WEEK TWO: Vampires and Love

Week Two: Interview With the Vampire

Vampires make up one of the largest horror motifs found in horror literature. They represent darkness, lust, blood, and the mystery of night. While vampires still embody the evil and repulsion of other villains (i.e. werewolves and monsters), they embody an alluring tendency that attracts both readers and the characters that they surround themselves with. This makes the vampire a more complex symbol in literature than meets the eye. 
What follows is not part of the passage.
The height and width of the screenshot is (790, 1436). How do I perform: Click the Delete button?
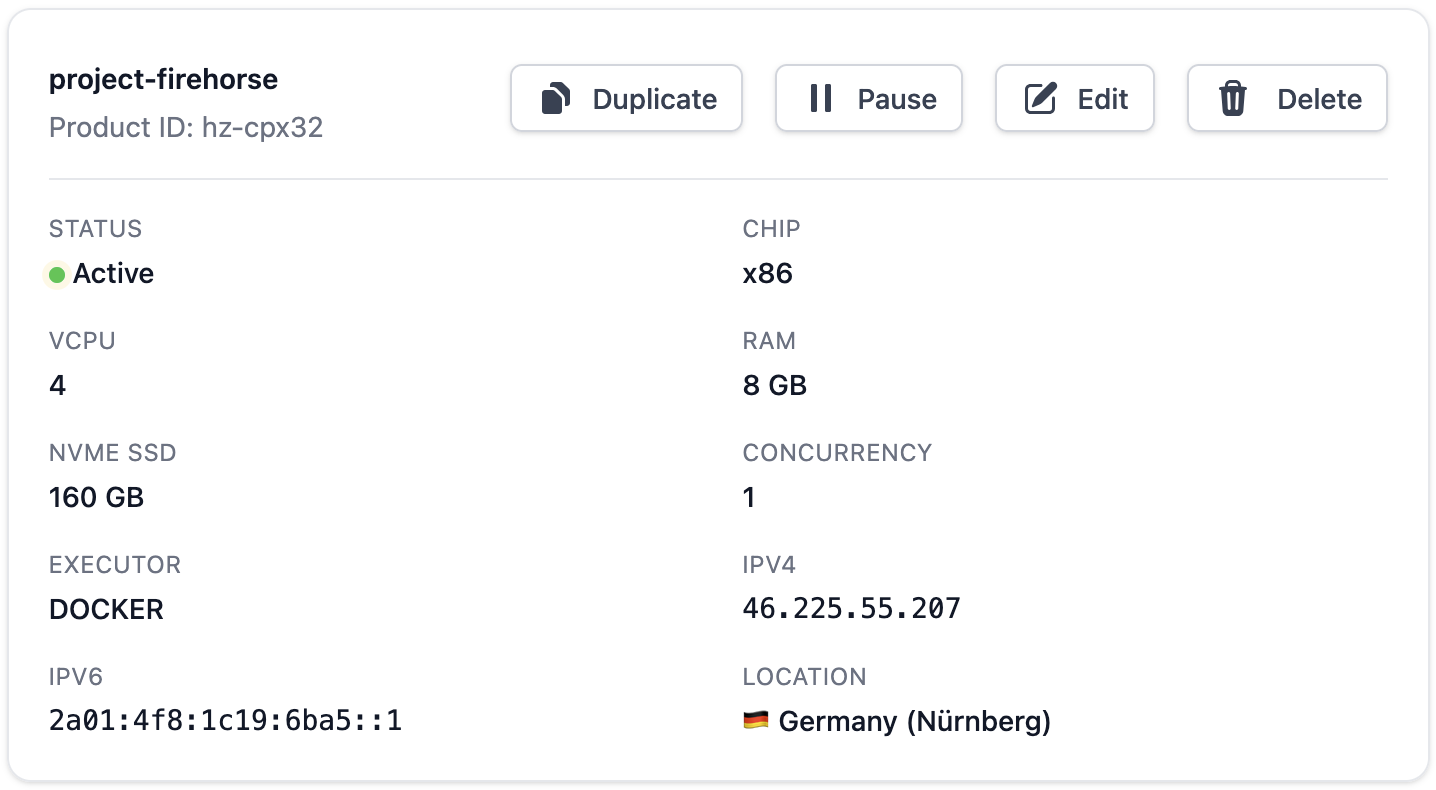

Without having known anything about Interview With the Vampire, I have to say that it was not what I was expecting. I’m more familiar with vampires like Nosferatu, and Christopher Lee’s adaptations of Dracula. Anne Rice created a new type of vampire paved the way for a new generation of vampire fanatics. A demographic that can appreciate the intrigue of horror with the lust of an evil gentleman.

Anne Rice’s Interview With the Vampire helped to change the way that the public viewed vampires. She introduced a character that comes off as being suave with elegance, poise, and charm. It becomes hard for us in this day and age to even begin imagining a time when vampires were “evil,” thanks to Rice and novels such as the Twilight series by Stephenie Meyer. Of course, Meyer’s vampires could not have existed without its ancestor, Rice’s vampire. We see vampires desiring more than just blood, we see them desiring love and happiness. Their circumstance has trapped them in a world of misfortune and misunderstanding. 
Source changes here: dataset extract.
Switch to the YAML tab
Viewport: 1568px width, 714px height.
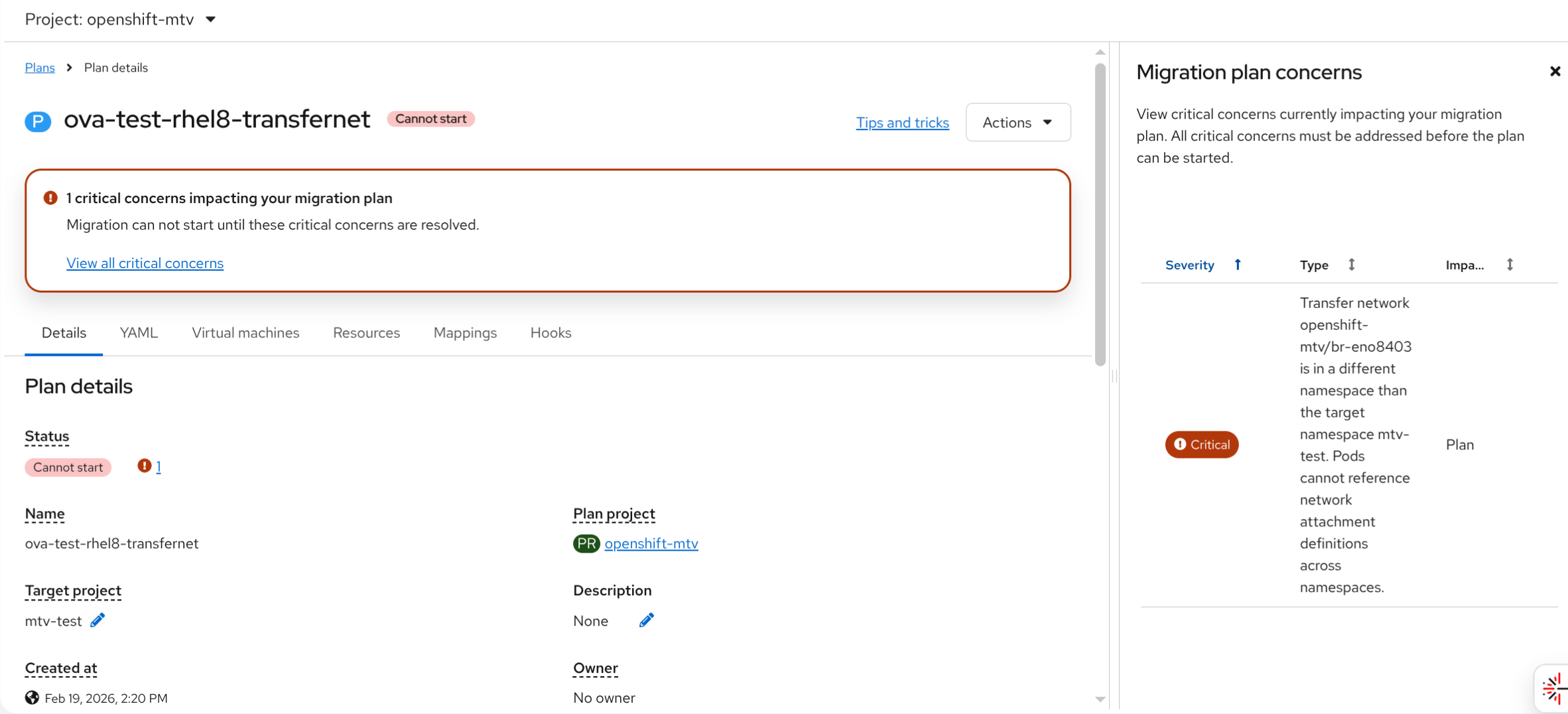coord(139,332)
The evolution of the vampire continues, as the audience shifts from adults to young adults looking for books that peak their own interests. Rice created a vampire that, while evil, is still human. They still have human emotions and thoughts and want things that humans want. 


The dynamic of the vampire shifted after this. Horror was no longer meant only to instill fear in the reader’s minds but to introduce other emotions, emotions forbidden from normally being associated with such topics; lust, romance, and curiosity; all paired with the already established evil nature of vampires and villains themselves.